ACTIVITY 1
Rewrite the passage on bone-density screening and menopause from "It was no longer" up to and including "older than 50.", replacing "midlife worry" with "middle-age worry".
ACTIVITY 2
Extend the passage on bone-density screening and menopause, picking up after its final sentence.

EXERCISE PASSAGE
----

Just a few years back, it was heresy to suggest that, when it comes to protecting bones, early treatment may not be the answer.
Part of the rite of passage through menopause a decade ago became bone-density screening. Around age 50, many women would position their skeletons under the X-ray eye of new machines that could calibrate the alarming rate at which their bones were being eaten away. On top of that, they began to hear commercials featuring women, often much younger than themselves, praising a pill for saving them from nursing homes, physical deterioration and crumbling spines.
It was no longer sufficient to get enough calcium and vitamin D and do weight-bearing exercise. A combination of new technology and clever marketing was pushing fear of fractures from geriatric reality to midlife worry. Meanwhile, women were hit with a new word, osteopenia. The pre-osteoporosis, non-disease condition, named by the World Health Organization in 1992, has a broad enough definition to include about half of all women older than 50.
"The average bone density for a 60-year-old Caucasian woman would put her in osteopenia," said Dennis Black, an epidemiologist at the University of California, San Francisco, who studies the effectiveness of osteoporosis treatments.

----

EXERCISE DATA
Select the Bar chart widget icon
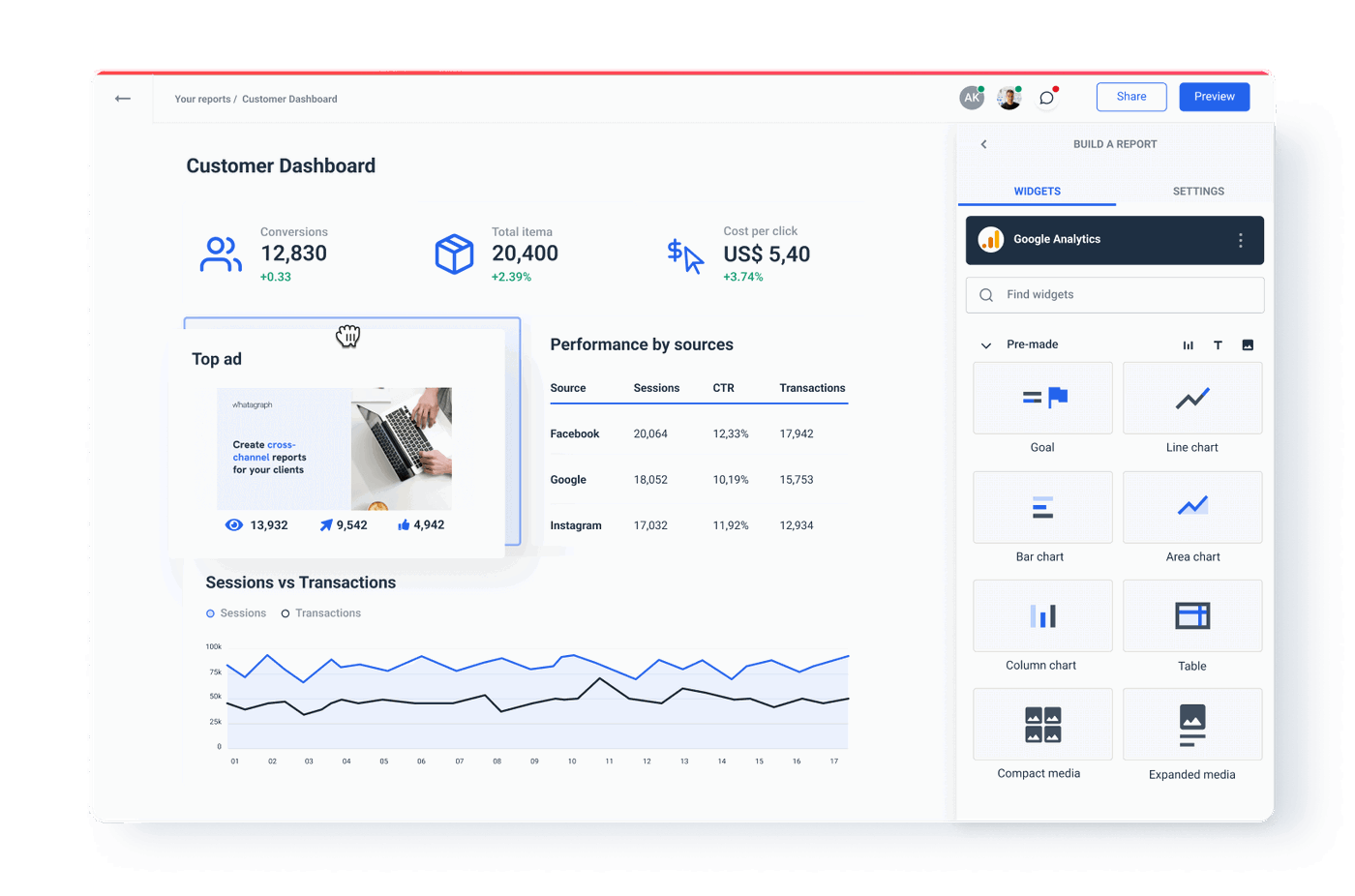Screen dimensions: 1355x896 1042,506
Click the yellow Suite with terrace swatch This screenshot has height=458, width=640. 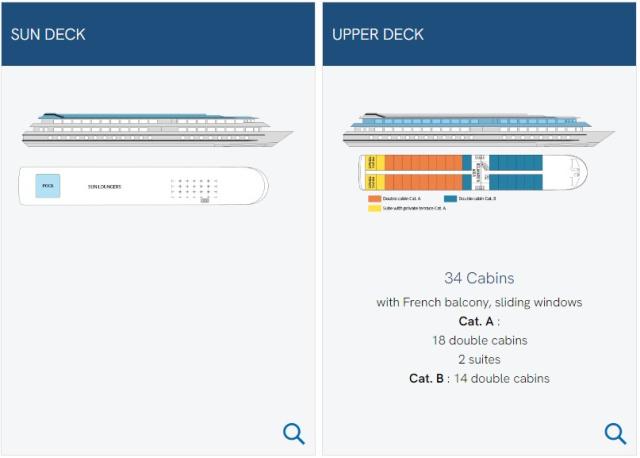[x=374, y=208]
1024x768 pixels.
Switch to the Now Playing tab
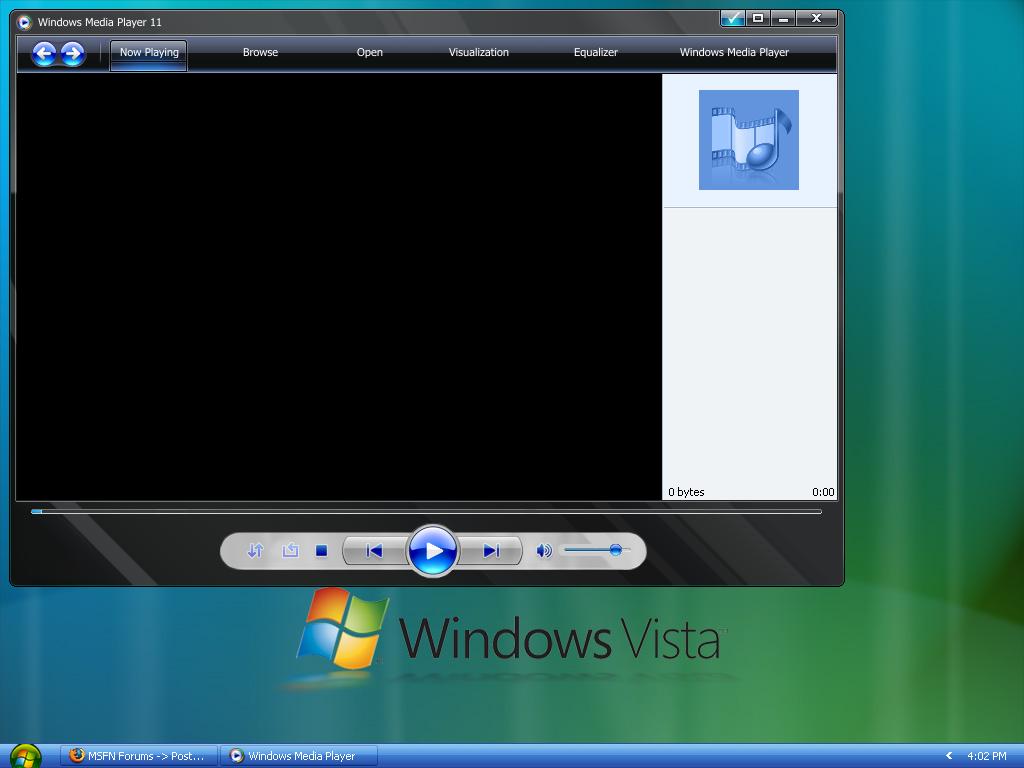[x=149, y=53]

----

TASK OUTPUT 1
It was no longer sufficient to get enough calcium and vitamin D and do weight-bearing exercise. A combination of new technology and clever marketing was pushing fear of fractures from geriatric reality to middle-age worry. Meanwhile, women were hit with a new word, osteopenia. The pre-osteoporosis, non-disease condition, named by the World Health Organization in 1992, has a broad enough definition to include about half of all women older than 50.

TASK OUTPUT 2
Confused about what the new label actually meant, young, healthy women suddenly seemed more worried about their bones than did their mothers and grandmothers — who really had something to worry about.
Dr. August Ritter III with Orthopedic Associates of Southeast Missouri said while younger women shouldn't worry, they should be wary.
"Women should begin preventing osteoporosis through diet and exercise in their early 20s," he said. "Osteoporosis is more common in women than men as testosterone has a protective effect."
More of a risk, but how much?
Newer studies have shown that most women will lose no more than 7 percent of their bone mass within the decade after menopause. Bisphosphonates have been shown to replace about 8 percent of bone within five years, so waiting will cost most women nothing. Counter to just about every other preventive health care message out there, when it comes to osteoporosis drugs, it's probably better to hold off.
"Wait until the risk gets high enough," said Dr. Bruce Ettinger, adjunct clinical investigator at Kaiser Permanente, Northern California.
Even the drug marketers seem to be getting more realistic.
"If you look at the TV ads, it's no longer the 45- or 50-year-old who's just finished her workout," Ettinger said. "It's a 65-year-old doing some stretching or gardening."
The current recommendation is that most healthy women get checked for bone loss with a bone-density test at age 65, not the minute they hit menopause, according to the U.S. Preventive Services Task Force. Those with risk factors — such as a family history of the disease, a fracture, smoking, heavy alcohol use or a history of taking corticosteroids — should get a bone-density test around age 60, the 2002 recommendation said. And men should be tested at 70.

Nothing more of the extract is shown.